The session will feature Luís Rêpas (Centre for the History of Society and Culture, University of Coimbra), who will present a paper entitled “Women in Religion: Literary Representations in the 13th and 14th Centuries.”
Abstract
This presentation explores the various ways in which female presence in religious contexts is represented in medieval Iberian literature, with particular emphasis on the Galician-Portuguese tradition. By focussing on both sacred and secular troubadour lyric, it highlights the ambivalent roles attributed to women: at times they appear as models of virtue and devotion, especially when associated with monastic institutions or sanctity; at others, they emerge as figures of desire or symbolic mediation in the poetry of courtly love, thus revealing tensions between the spiritual and the worldly spheres.

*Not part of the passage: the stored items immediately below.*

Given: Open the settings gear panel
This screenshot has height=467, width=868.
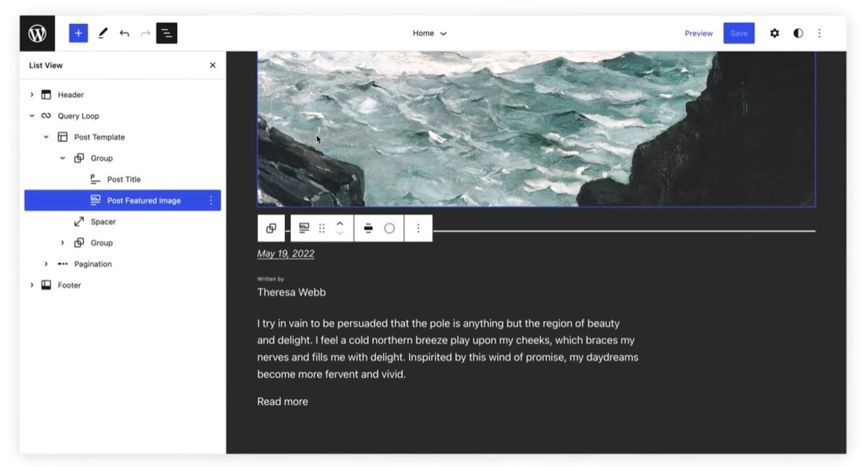Looking at the screenshot, I should pyautogui.click(x=775, y=33).
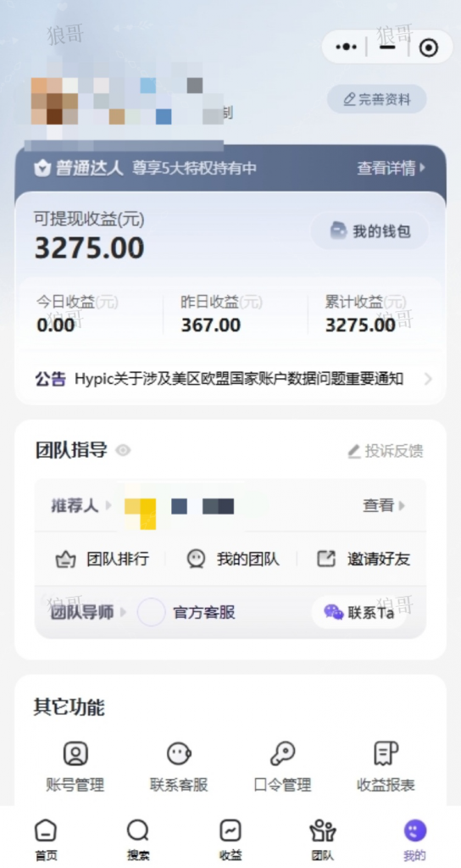
Task: Tap the 联系客服 face icon
Action: point(180,754)
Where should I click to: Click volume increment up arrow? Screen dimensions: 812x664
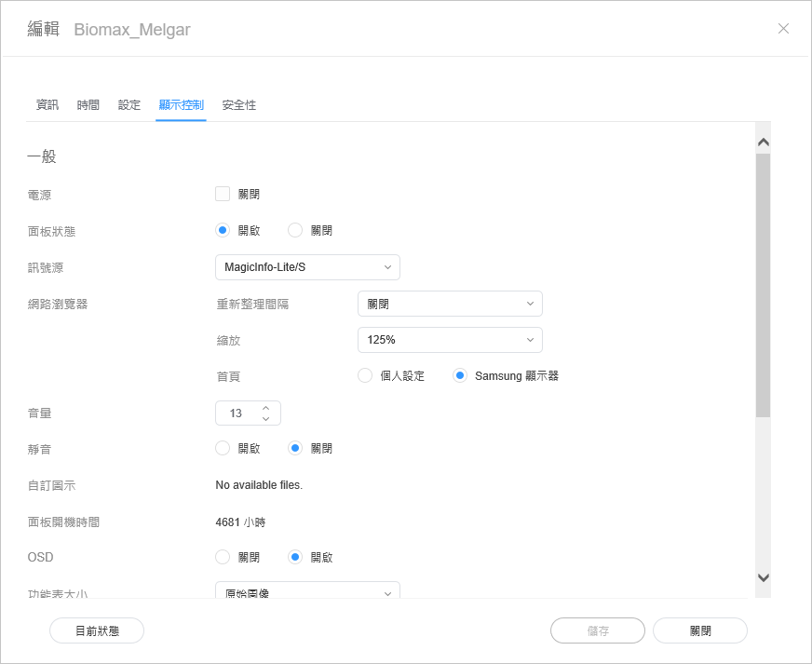click(265, 407)
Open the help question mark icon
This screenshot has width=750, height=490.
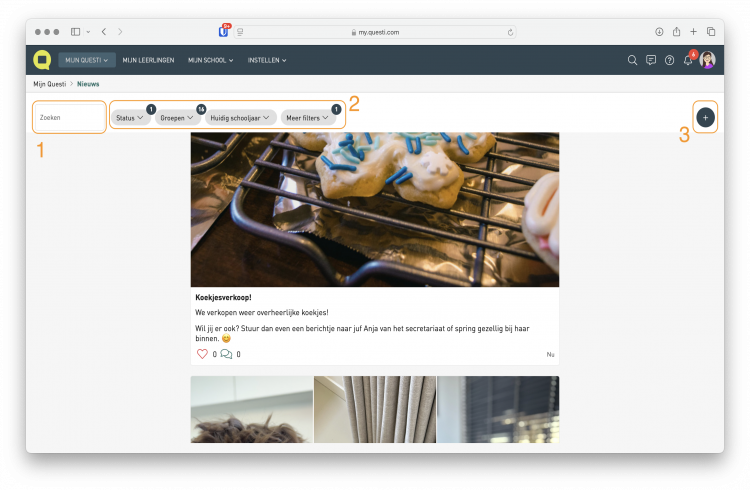click(x=669, y=60)
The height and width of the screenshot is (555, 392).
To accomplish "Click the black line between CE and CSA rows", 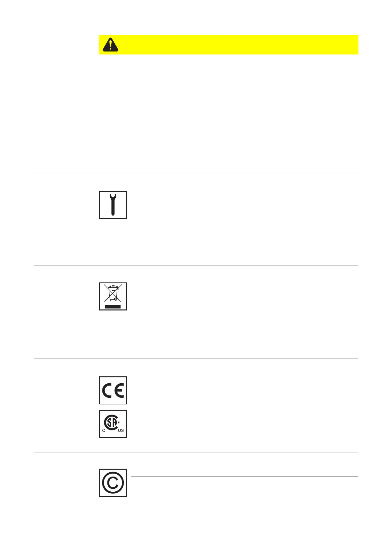I will [244, 406].
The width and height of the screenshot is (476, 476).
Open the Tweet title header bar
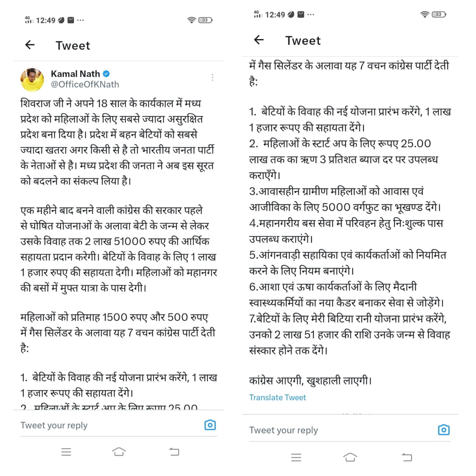coord(73,45)
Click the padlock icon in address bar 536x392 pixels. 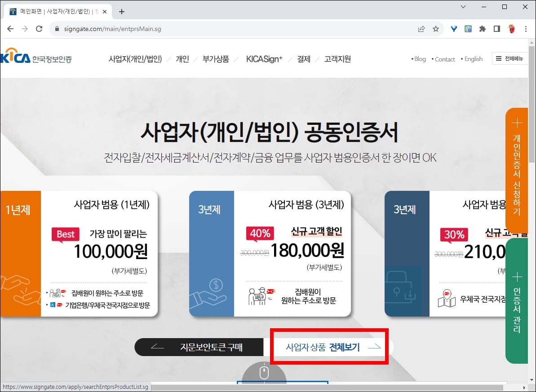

The analysis also draws on documentary, chronistic and genealogical sources, particularly the Portuguese books of lineages of the thirteenth and fourteenth centuries. Taken together, these materials reveal a complex female imagery in which devotion, virtue and social presence are closely intertwined, while coexisting with narratives concerning a lack of religious vocation or accounts of transgressive sexual behaviour. Such sources therefore offer a range of perspectives on the representation of women within the religious sphere of the medieval world.
About the Speaker
Luís Rêpas holds an MA and a PhD in Medieval History from the University of Coimbra (2000 and 2021) and is a full researcher at the CHSC (UC) and a collaborating member of the IEM (NOVA FCSH). He specialises in Portuguese medievalism, focussing on religious, social and cultural history, particularly monasticism, nobility and women’s history.
His Master’s dissertation, Quando a Nobreza Traja de Branco: A Comunidade Cisterciense de Arouca durante o abadessado de D. Luca Rodrigues (1286-1299), was published in 2003, and in 2021 he completed his doctoral thesis, which was awarded the A. de Almeida Fernandes Prize (for Portuguese Medieval History). Among his other publications are several articles and book chapters on Cistercian nunneries and their communities, on liturgical manuscripts from Cistercian houses, and on palaeography, diplomatics and sigillography. He undertook his postdoctoral research within the framework of the project Books, rituals and space in a Cistercian nunnery: living, praying and reading in Lorvão (13th-16th centuries), funded by the FCT.
Currently, he is Assistant Professor at the University of Coimbra.